Inspiration struck, as it often does, in the shower. Getting into the 'head' of the Summoning Dark meant understanding its origins. It meant understanding why anyone would draw it on a wall or door or invoke it in any way. The Dwarves of Discworld are a suspicious and insular lot and they would never do anything like that lightly. Hence the idea of it being a curse as well as a warning was born. Gaps Between Grief and Wrath
became an exploration of that. With a touch of outside inspiration courtesy of The Ring
it started developing into an idea of it being a virus being passed on from Dwarf to Dwarf to Vimes, its current host.
You can't write about the Summoning Dark without mentioning Vimes. Trust me, I tried.
It was Vimes, and the connection to him, that ended up making the fic just that little bit more poignant. It's mentioned in the books that they develop a sort of respect for each other, but the Summoning Dark isn't going to put up with that for long. It's quasidemonic
. It's going to try to break free, even as it learns from - mutates within - Vimes.
And Vimes? He's learning from it too.
*insert interlude where fluffy-dark time-travel romance was written for challenges elsewhere*The Mud and The Blood and The Struggle
was my way of clawing slowly back into my comfort zone after Gaps Between Grief and Wrath
. I'd written about Polly before, in a fic
done about a year and a half-ish ago, because femmeslash OTP and sudden inspiration and all that jazz. I like Polly. She's tough as nails.
The request was (to paraphrase): Discworld
, anyone, anything, I like footnotes. So really, it was an open book, and I chose Polly to work with. The thing was, OTP or not, I'd already written my Polly/Mal fic and didn't want to write another even though that was a fully plausible option. Instead, I shoved the pairing into the background and thought about who Polly was and why I liked her in the first place.
I like her because she's a soldier. She's strong and determined and awesome, and as a soldier, she's familiar with death. That was literally my train of thought at the time. Polly=awesome=soldier=fighting=death=
Polly meets Death. I wanted to show the strength that made her such an appealing character: her stubbornness and her faith in her comrades (and yeah, Mal). Polly facing off against Death and resolutely not letting herself be afraid became such a strong image in my mind that, as soon as the thought had finished processing, I had to write it.

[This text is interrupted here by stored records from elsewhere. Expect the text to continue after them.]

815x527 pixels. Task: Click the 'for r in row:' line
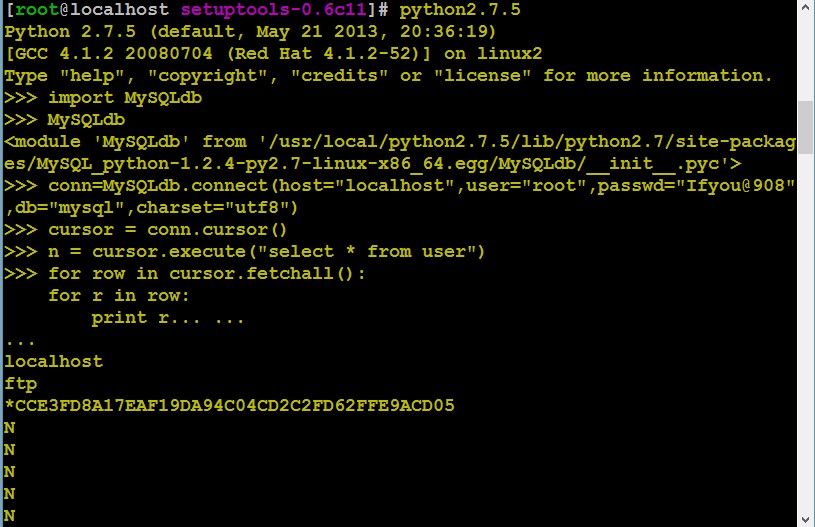[x=119, y=296]
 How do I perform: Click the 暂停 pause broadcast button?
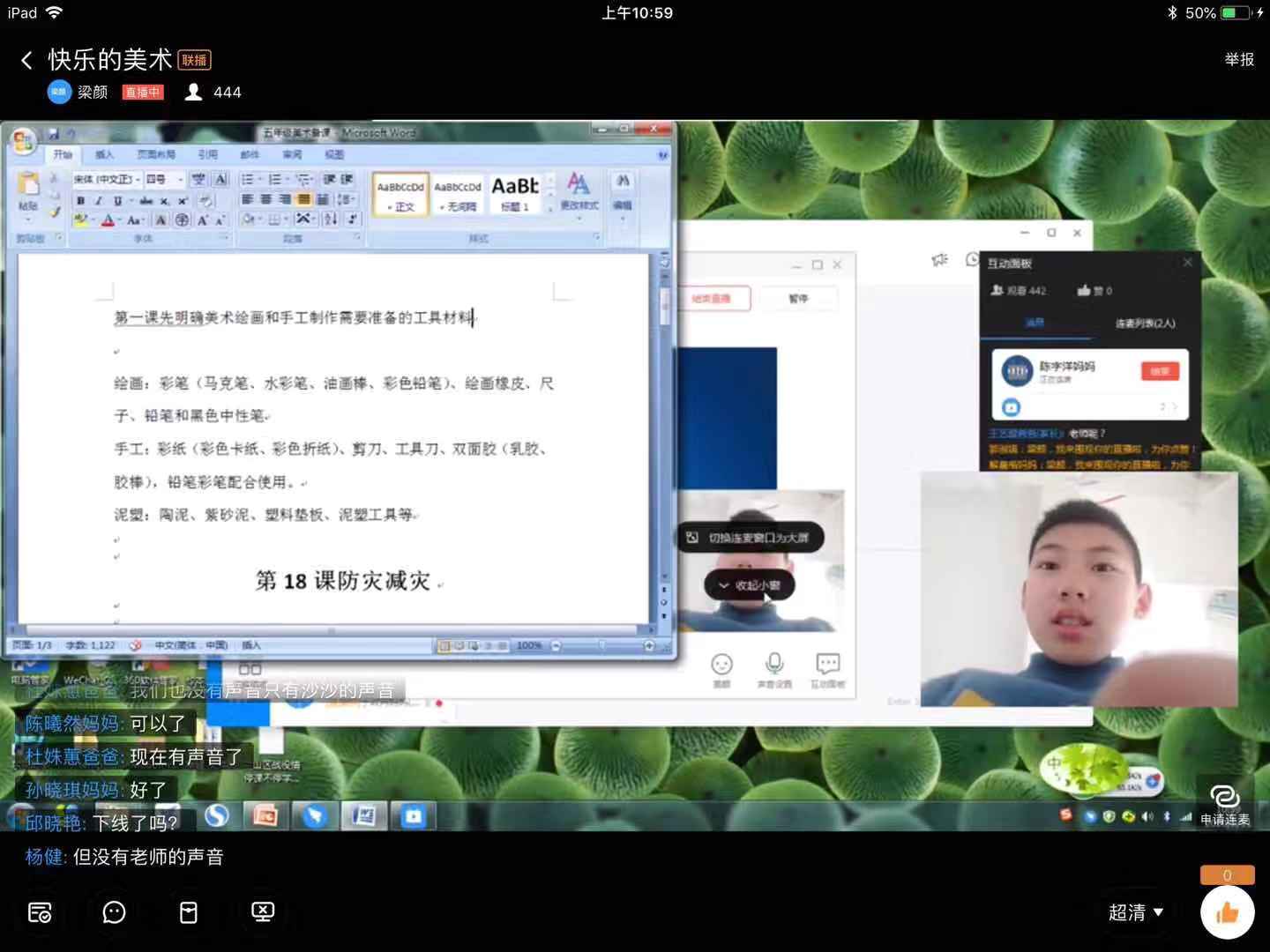(798, 299)
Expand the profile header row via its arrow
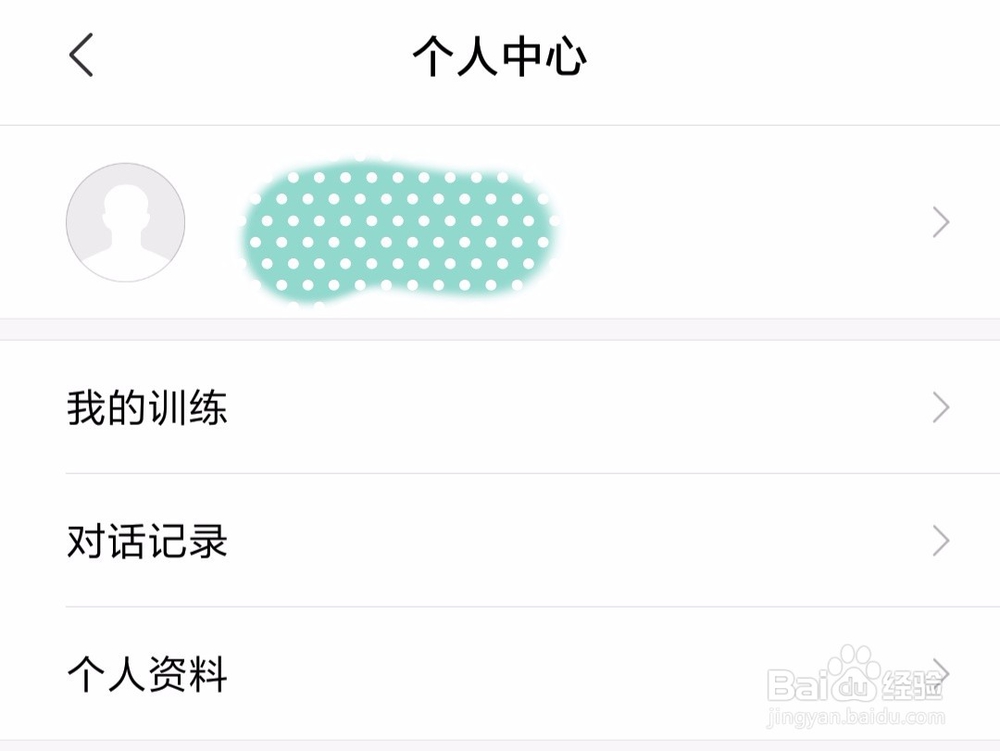 (x=940, y=222)
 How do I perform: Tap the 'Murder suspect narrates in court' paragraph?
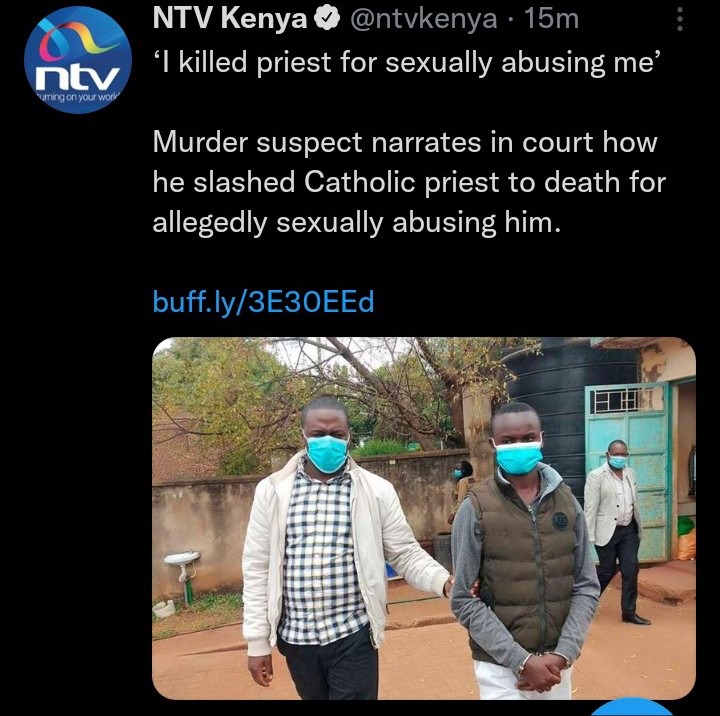point(409,182)
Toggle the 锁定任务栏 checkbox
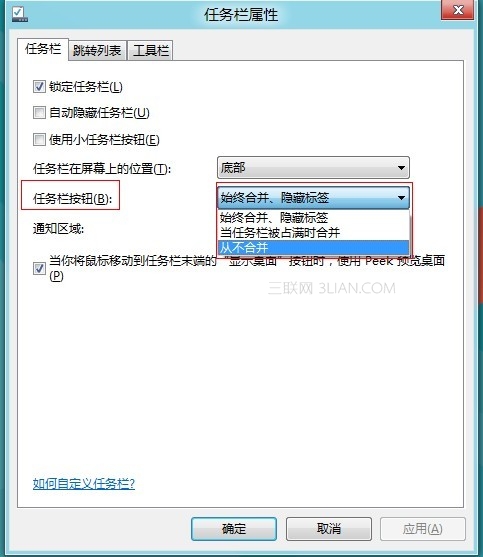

So that was it. I wrote both fics in a single sitting each. One curled up in a corner and the other on the top of the stairs, creating a hazard with my laptop cable. I then left them to cool for a bit before editing pretty much last minute because that's how I roll.
And posting them...that was both nerve-wracking and relieving at the same time. They were done
, they had filled the prompts and barely made the word-count, and all that was left was for their recipients to (fingers crossed)like them.
Will I be doing Yuletide again next year? A thousand times yes...unless I get distracted by something really, really shiny and skip off into the sunset with it.